Written on May 21, 2014
10 more days until we can make an announcement. But people won’t be seeing pictures of Adele on the internet for 6-9 more months. THIS IS KILLING ME AND HARDER THAN I THOUGHT IT WOULD BE.
It’s May 21 today and the birth mother has until May 31 to change her mind. After that time, even though we can’t post or share pictures of Adele, at least I can mention her. At least I can share pictures of the nursery. At least I can share pictures of her beautiful clothes and books and toys. I just want people to know: it could be another 6-9 months before you see Adele online.
If you give me your address I will mail you a picture. But nothing online. It’s hard to constantly explain that to people, that even after the 30 days, you still can’t see Adele. Come visit the house, FaceTime, whatever. We are getting visitors almost every day and I am FaceTime’ing friends and family multiple times a day. I want the world to see my gorgeous angel.
And it’s not like we’re worried about the birth mother changing her mind. It’s just the rules. She has 30 days. After the 30 days she can’t change her mind. What if we make an announcement and she changes her mind? That’s our thought process.
But I guess none of that matters. It’s about me being home with her all day. It’s about our time together, her as a newborn, me as a learning, growing new mother.
The little milestones, like her looking in the baby mirror or grabbing my finger when she has her bottle. I’ll never forget these precious moments. It’s so hard though, because we haven’t SET on this yet. This isn’t final. Not the baby that’s been living in our house since April 28. Not the pink and lamb nursery. Not the Amazon registry. Not the family and friends who have visited and brought her gifts and just love her more than words could describe.

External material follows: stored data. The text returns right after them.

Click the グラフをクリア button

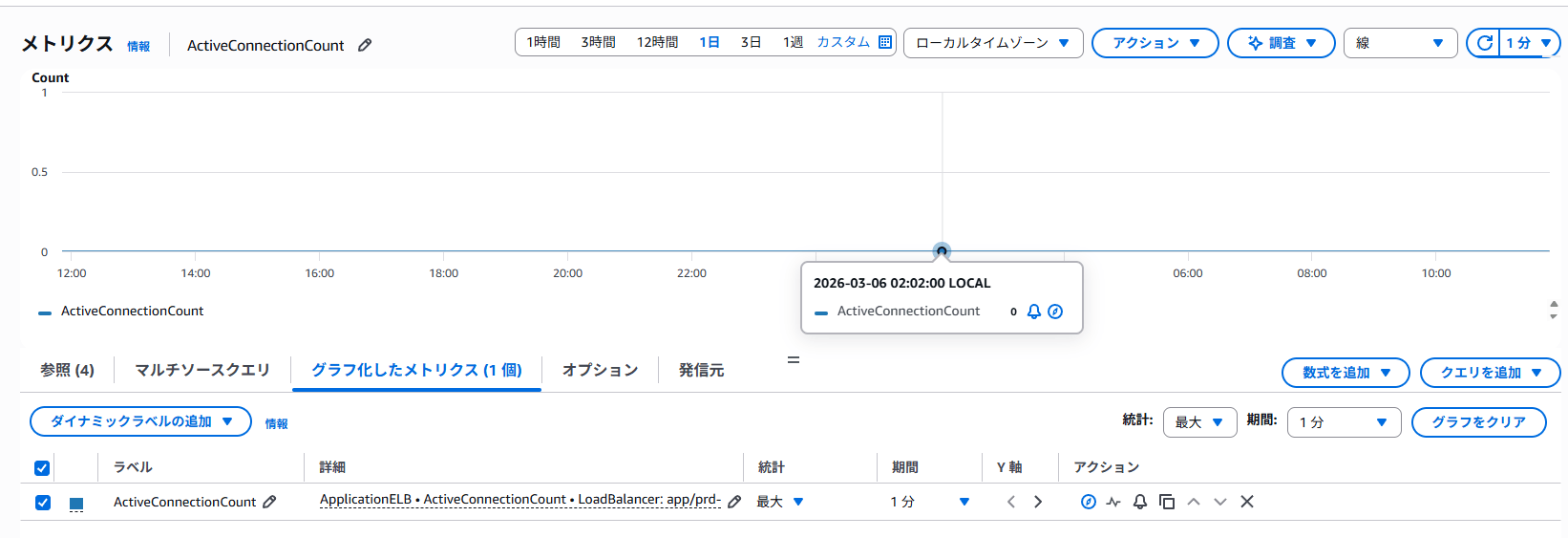[1478, 422]
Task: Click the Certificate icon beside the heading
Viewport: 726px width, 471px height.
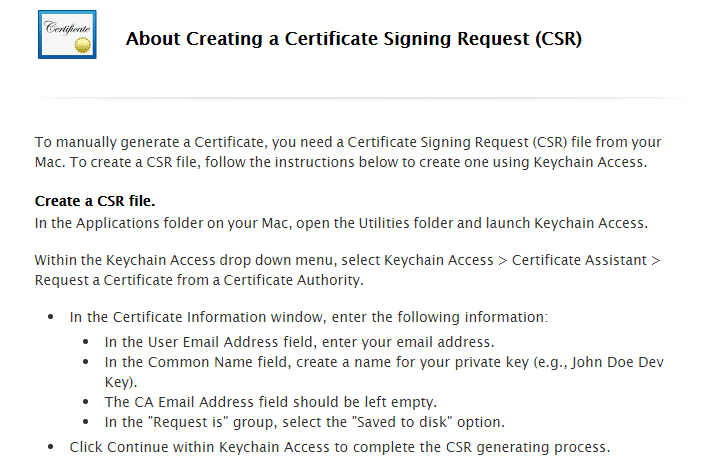Action: pos(68,35)
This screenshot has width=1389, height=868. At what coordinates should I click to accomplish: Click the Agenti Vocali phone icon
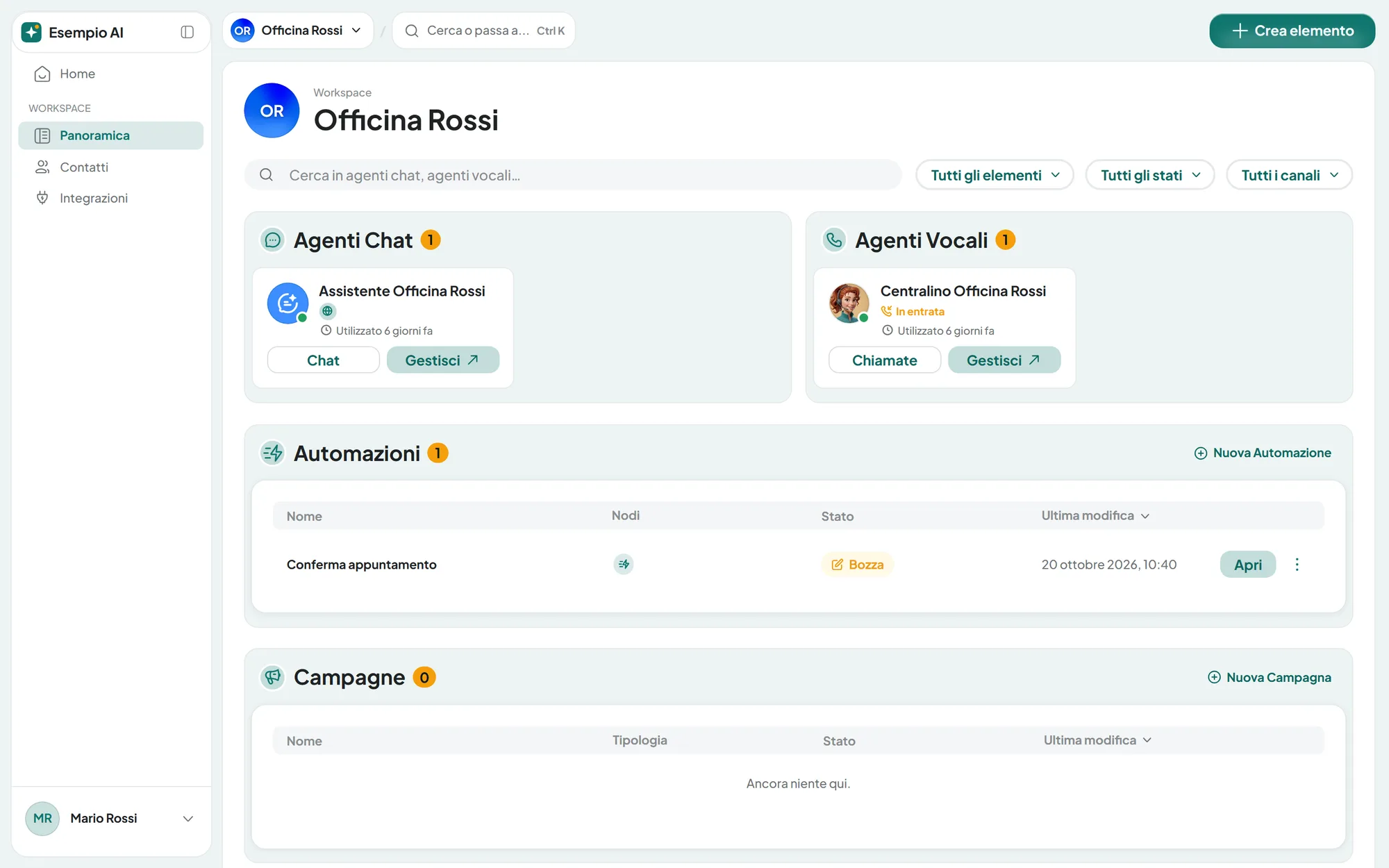(x=833, y=240)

Nothing is SET.
Yet we love her and move forward and live with her and prepare our lives with her. I’m still not understanding the strength of adoptive parents. This is the hardest thing we’ve done (by choice.)

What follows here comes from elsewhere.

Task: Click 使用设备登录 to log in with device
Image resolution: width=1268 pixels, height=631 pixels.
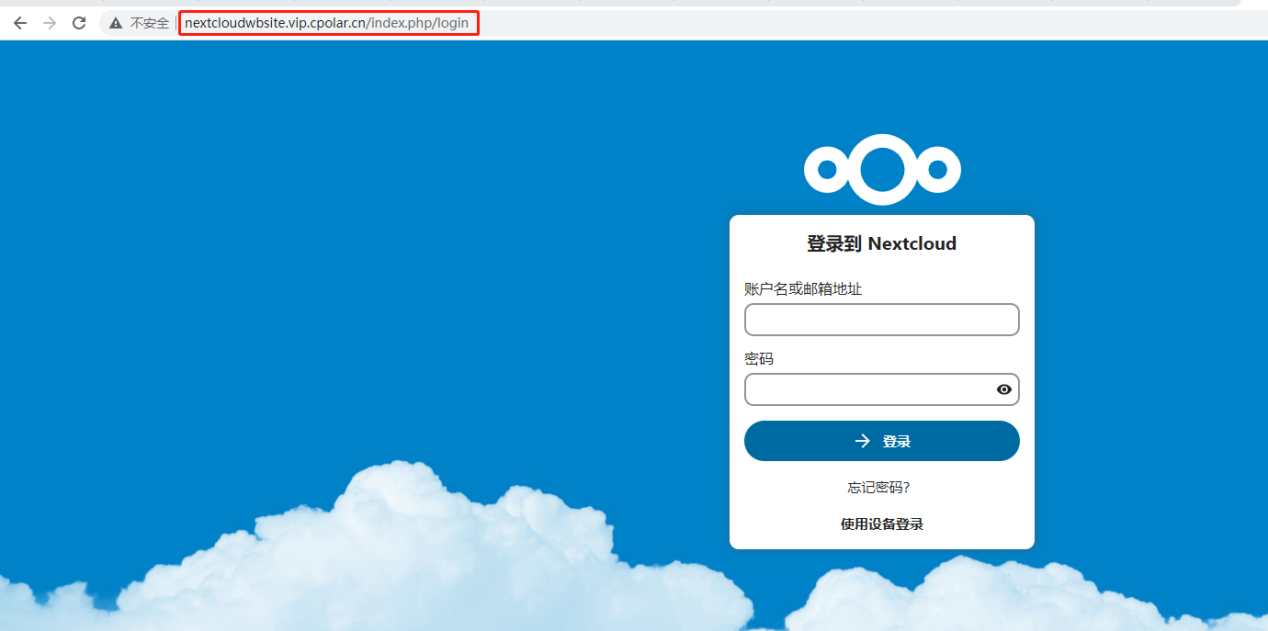Action: [881, 523]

I can’t just enjoy being a new mom and I can’t just enjoy these precious newborn moments and I can’t just be tired and stressed and tense over caring for a newborn. I have to be tired and stressed and tense going through the adoptive process. Of making sure her photo stays off the internet. I can’t JUST BE a new mom and can’t JUST HAVE a baby.

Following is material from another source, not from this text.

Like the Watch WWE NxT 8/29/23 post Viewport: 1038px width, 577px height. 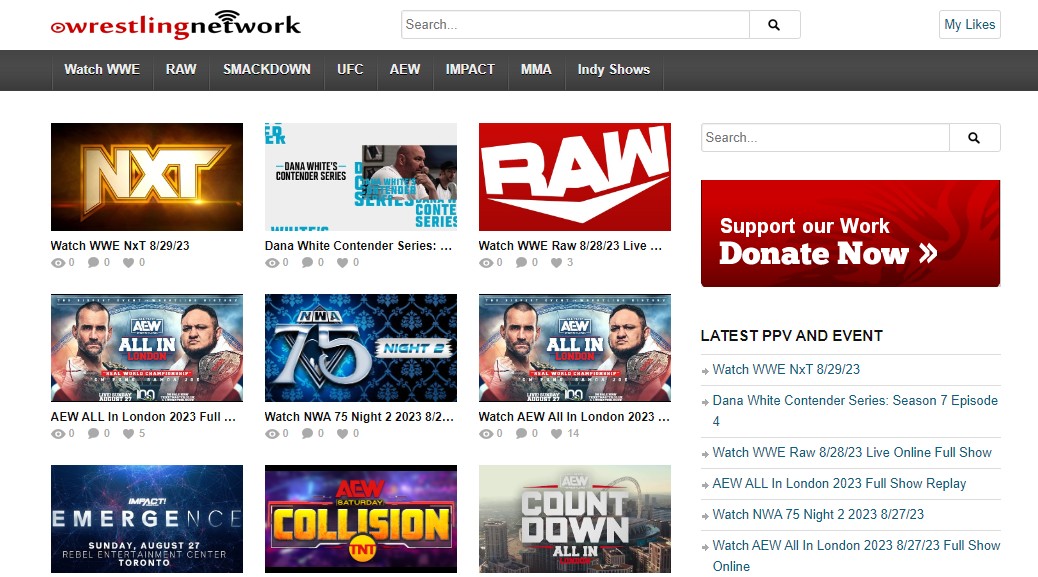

Or can I? And should I? Am I doing it wrong? Am I wrong to not want to do this in secret, in silence?
As I told Dr. Kelly, when we decided to pursue adoption, we chose to not have a choice. We chose this large black boiling pot where we just threw in our decisions and choices. We chose not to have a choice. When she would be born, if and when she would be ours, who she would be, what she would look like, and WHEN. When she would come into our lives and how.
We chose to give up choice.
And sometimes I cry when she cries because I’m so frustrated.
And sometimes I’ll have headaches that last two days.
And sometimes I’ll be amazed that I’m a mom and how good of a job I’m doing.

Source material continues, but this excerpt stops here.